For the sixth time, U.S. Bancorp has put up major funding to partner with SolarCity in the rapidly expanding third-party ownership sector of the rooftop solar PV business.
“It speaks volumes about the value of investing in solar,” noted SolarCity spokesperson Jonathan Bass about U.S. Bancorp’s re-investment. This funding, the bank’s largest in its three-year relationship with the solar provider, is enough to finance as much as $250 million in PV projects for residences, businesses and public buildings.
“Each fund has a different mix of tax equity, potentially some debt, and corporate equity from SolarCity in some cases,” Bass explained. “All the fund structures are different,” he added, and specifics “are proprietary.”
This $250 million will be “only solar,” Bass said, and will not go to SolarCity’s newer home energy efficiency retrofits. “The fund is somewhat unique,” he said, “in that it can finance residential projects, projects for small and large businesses, and municipal government projects.” Such versatility, Bass added, will allow a wide range of people to take advantage of solar’s value proposition.
Often, such funds focus on a single sector, Bass said. “Our fund with Google was just for homeowners. And we recently did a fund with Rabobank that was just for commercial projects.”
The new U.S. Bancorp fund will go to PV projects that “will mostly be deployed this year.”
Newly released numbers from Greentech Media Research on the U.S. solar industry’s first quarter in 2012 show the industry growing at an 85 percent year-on-year clip. “They’re exciting,” Bass said of the numbers. “They show growth in every segment of the industry. And this U.S. Bancorp deal shows that private capital continues to flow into the space.”
SolarCity was one of the pioneers, along with SunEdison, SunRun, Sungevity and a handful of others, of the third-party ownership model. It obtained its first funding in spring 2008 and has raised over $1.5 billion in structured financing to date.
In third-party financing, home and business owners contract over a fifteen- or twenty-year period with a third party like SolarCity for the electricity generated by a system the third party installs, owns and maintains on the owner’s roof.
The investor gets the tax equity advantage from the 30 percent federal Investment Tax Credit (ITC) and the installer gets regular payments over the contract’s term.
The resident gets solar generated electricity at a rate significantly below the retail utility rate without bearing the burdens of upfront costs and ownership risks.
“In many cases, when they pay little to nothing in upfront costs,” Bass said, “they can see savings of 10 percent to 15 percent on their utility bills.” But, he stipulated, that can vary quite a bit depending on the system’s location and orientation, the local electricity rates, and other factors.
Because SolarCity is in an SEC-mandated pre-IPO quiet period, Bass could not discuss some of the deal’s details. He deferred to U.S. Bancorp to discuss the subject of return on investment, except to say that “from a structured finance perspective, these are stable, reliable assets that are reliably producing power over a period of time.”

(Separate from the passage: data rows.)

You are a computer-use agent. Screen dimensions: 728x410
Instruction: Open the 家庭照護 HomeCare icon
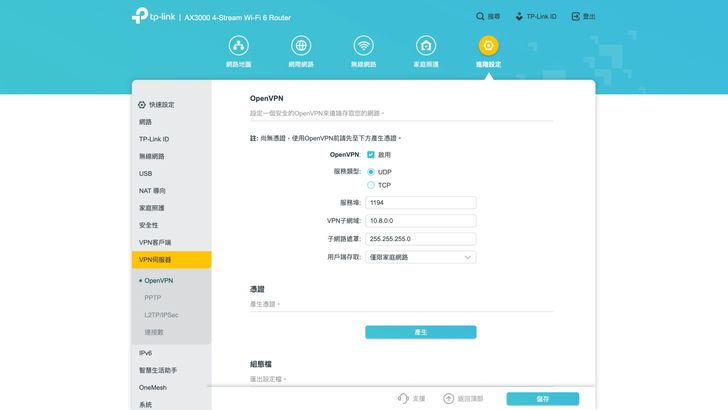click(426, 46)
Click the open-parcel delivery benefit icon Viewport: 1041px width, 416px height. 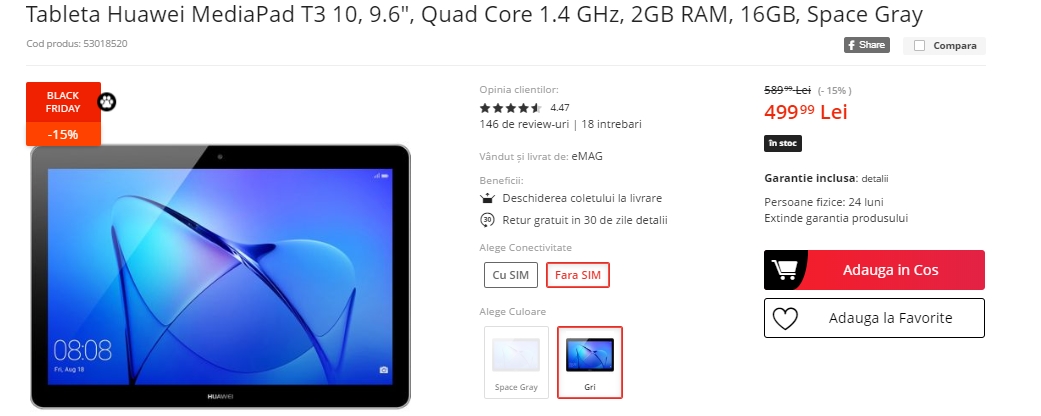(x=487, y=198)
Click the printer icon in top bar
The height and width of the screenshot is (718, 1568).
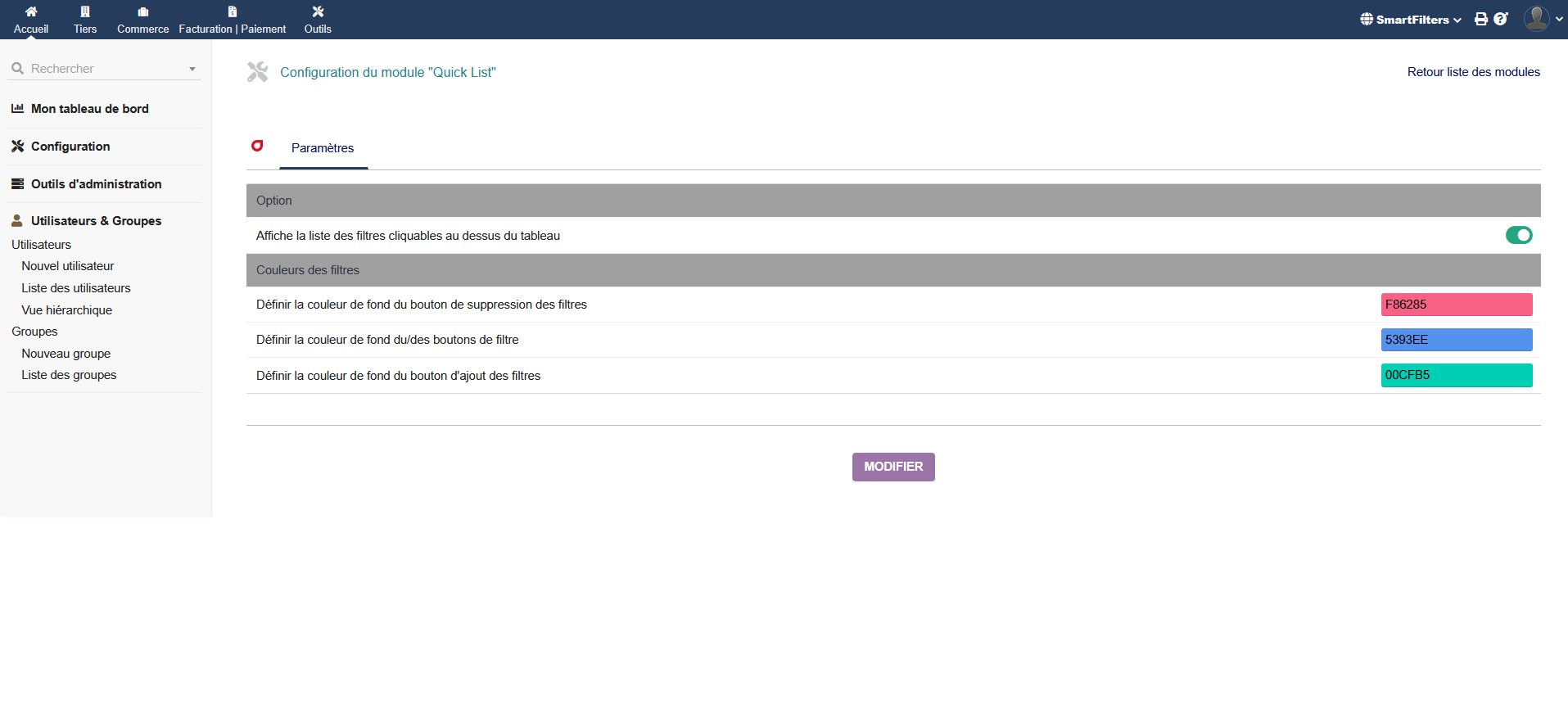(1481, 19)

Clean Power Finance (CPF) CEO Nat Kreamer, whose company has aggressively moved into the third-party space in the last year, recently told GTM “rooftop solar is a low-risk, high-reward investment in what is essentially a long-term asset.” As much as 45 percent of an investor’s capital outlay, Kreamer said, can come back as a tax benefit in the loan’s first year. And the overall return on investment is “anywhere from the high single digits to the mid-teens.”
The new U.S. Bancorp-SolarCity fund follows an announcement from CPF of a working relationship it has formed with SolarCity to develop a DOE grant-backed solar industry-wide operations and maintenance (O&M) marketplace. Such a marketplace is expected to further remove risk for investors and, by doing so, to bring yet more capital into solar third-party finance.

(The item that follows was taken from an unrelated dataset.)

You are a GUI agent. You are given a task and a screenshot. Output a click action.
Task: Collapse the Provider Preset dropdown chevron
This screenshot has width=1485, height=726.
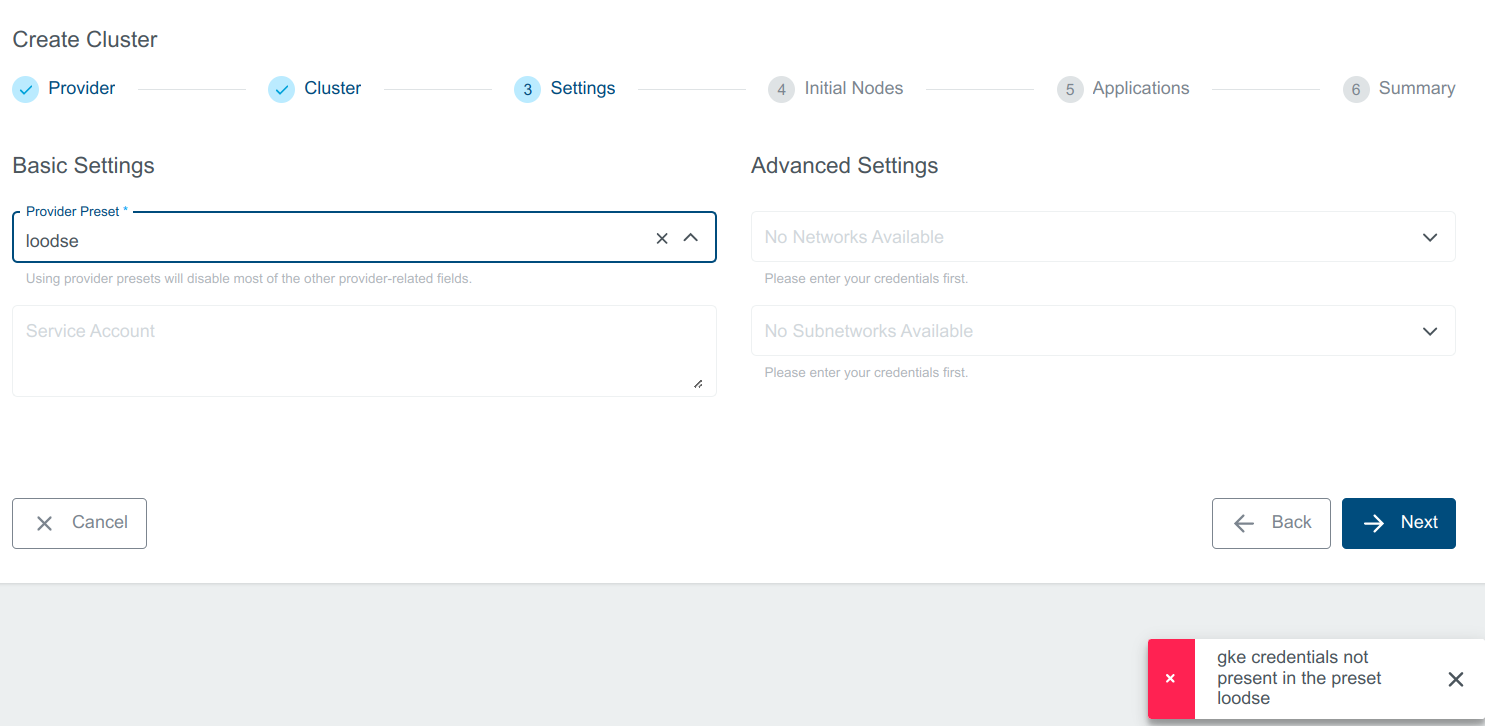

Asked how solar might be affected by the recent announcement by Southern California Edison (SCE) that its 2,200-megawatt San Onofre Nuclear Generating Station (SONGS) will be offline at least through the end of August, Bass noted that “solar systems provide value by producing power at peak times.” The threat Southern California faces this summer, Bass said, “illustrates the value of producing peak power.”